Dummy
The short film Household Gods is no longer screening with this film. It will now be screened with all showings of With a Girl of Black Soil.
| Date & Time | Cinema | Price | |
|---|---|---|---|
| Wed 25 Jun, 18:00 | Cineworld 3 | £8.00/6.40 | Box Office closed |
| Thu 26 Jun, 19:30 | Cineworld 6 | £8.00/6.40 | Box Office closed |
Might one detect a note of masculine crisis in the films of this year’s programme? Elegy and The Kreutzer Sonata delineate destructive erotic obsession, while A Complete History of My Sexual Failures laments emotional misconnection and Faintheart demands a very late graduation from boyhood. (Even WALL•E sees its male robot intimidated by a more efficient female model.)
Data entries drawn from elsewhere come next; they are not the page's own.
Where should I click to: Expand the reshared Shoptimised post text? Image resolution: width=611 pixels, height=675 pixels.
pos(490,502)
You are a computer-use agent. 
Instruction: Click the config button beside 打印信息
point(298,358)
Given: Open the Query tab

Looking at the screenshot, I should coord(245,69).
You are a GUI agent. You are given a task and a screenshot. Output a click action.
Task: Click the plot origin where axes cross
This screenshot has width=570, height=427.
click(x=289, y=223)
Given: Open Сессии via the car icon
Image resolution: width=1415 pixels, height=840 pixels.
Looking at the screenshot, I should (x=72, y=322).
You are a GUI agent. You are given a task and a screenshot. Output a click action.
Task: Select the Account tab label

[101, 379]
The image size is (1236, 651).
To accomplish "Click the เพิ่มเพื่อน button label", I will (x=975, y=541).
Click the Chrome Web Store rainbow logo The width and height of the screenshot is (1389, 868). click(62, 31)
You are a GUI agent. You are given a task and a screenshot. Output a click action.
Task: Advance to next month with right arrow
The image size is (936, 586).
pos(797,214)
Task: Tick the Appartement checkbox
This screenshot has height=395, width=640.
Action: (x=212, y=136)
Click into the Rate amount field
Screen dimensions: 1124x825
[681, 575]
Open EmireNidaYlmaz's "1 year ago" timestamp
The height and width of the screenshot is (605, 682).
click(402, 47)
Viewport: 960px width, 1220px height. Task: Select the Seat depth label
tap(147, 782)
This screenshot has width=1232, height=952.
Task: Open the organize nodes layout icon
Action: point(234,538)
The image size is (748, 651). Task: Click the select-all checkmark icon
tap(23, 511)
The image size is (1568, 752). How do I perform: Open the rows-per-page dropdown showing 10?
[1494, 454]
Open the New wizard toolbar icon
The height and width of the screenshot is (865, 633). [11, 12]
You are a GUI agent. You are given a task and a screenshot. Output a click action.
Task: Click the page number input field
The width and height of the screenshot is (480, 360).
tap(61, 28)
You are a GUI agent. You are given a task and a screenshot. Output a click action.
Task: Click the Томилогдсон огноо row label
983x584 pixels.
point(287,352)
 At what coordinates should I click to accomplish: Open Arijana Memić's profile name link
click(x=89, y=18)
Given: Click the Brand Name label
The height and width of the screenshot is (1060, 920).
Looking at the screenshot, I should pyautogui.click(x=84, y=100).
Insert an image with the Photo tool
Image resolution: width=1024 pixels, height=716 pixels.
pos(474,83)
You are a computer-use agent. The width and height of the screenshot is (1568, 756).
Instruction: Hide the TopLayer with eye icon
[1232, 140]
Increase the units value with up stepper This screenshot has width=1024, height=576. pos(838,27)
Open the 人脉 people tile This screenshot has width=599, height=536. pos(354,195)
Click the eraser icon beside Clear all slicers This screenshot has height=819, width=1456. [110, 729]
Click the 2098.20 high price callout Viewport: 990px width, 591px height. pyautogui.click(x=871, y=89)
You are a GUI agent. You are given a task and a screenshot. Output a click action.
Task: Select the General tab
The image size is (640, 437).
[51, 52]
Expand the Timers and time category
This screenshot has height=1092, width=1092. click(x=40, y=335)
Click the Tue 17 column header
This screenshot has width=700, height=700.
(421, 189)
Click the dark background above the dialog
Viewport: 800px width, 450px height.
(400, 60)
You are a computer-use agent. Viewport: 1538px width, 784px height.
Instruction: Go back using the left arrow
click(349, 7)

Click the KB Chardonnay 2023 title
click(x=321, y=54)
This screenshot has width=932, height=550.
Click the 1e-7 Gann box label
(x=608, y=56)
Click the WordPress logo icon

Dummy, the distinctive and accomplished feature debut by Matthew Thompson, dips into childhood and adolescence to locate the sources of its male characters’ future issues. Danny (Aaron Johnson) escapes his claustrophobic home life with his depressive mother Elsa and odd little brother Jack by immersing himself in drugs, girls, and repetitive beats. But when Elsa (Therese Bradley) is permanently indisposed, Danny must step up to take care of Jack (Thomas Grant), an introspective little soul who misses his mother badly and is beginning to find some very peculiar solutions to his loneliness. Dummy’s odd psychosexual climate and upfront appreciation of the pleasures of transgression recall the work of David Mackenzie, particularly Hallam Foe (EIFF 2007); but as Jack chooses between a real-world bond with his brother and a ghoulish refusal to accept Mummy’s passing, Dummy might also be considered a projection of what might have happened if Norman Bates had had an older brother to take care of him ...
With astute visual ideas as well as sensitive performances, and lush, velvety cinematography by David Langan, this quirky mood piece is in a British gothic tradition that draws on the sensually-textured domestic nightmares of Nicolas Roeg’s work, as well as Hitchcock’s psychosexual investigations and Mackenzie’s darkly comic accounts of fractured intimacy – while the sinister sidekick of the title links the film to such boy-meets-doll oddities as Dead of Night and Lars and the Real Girl.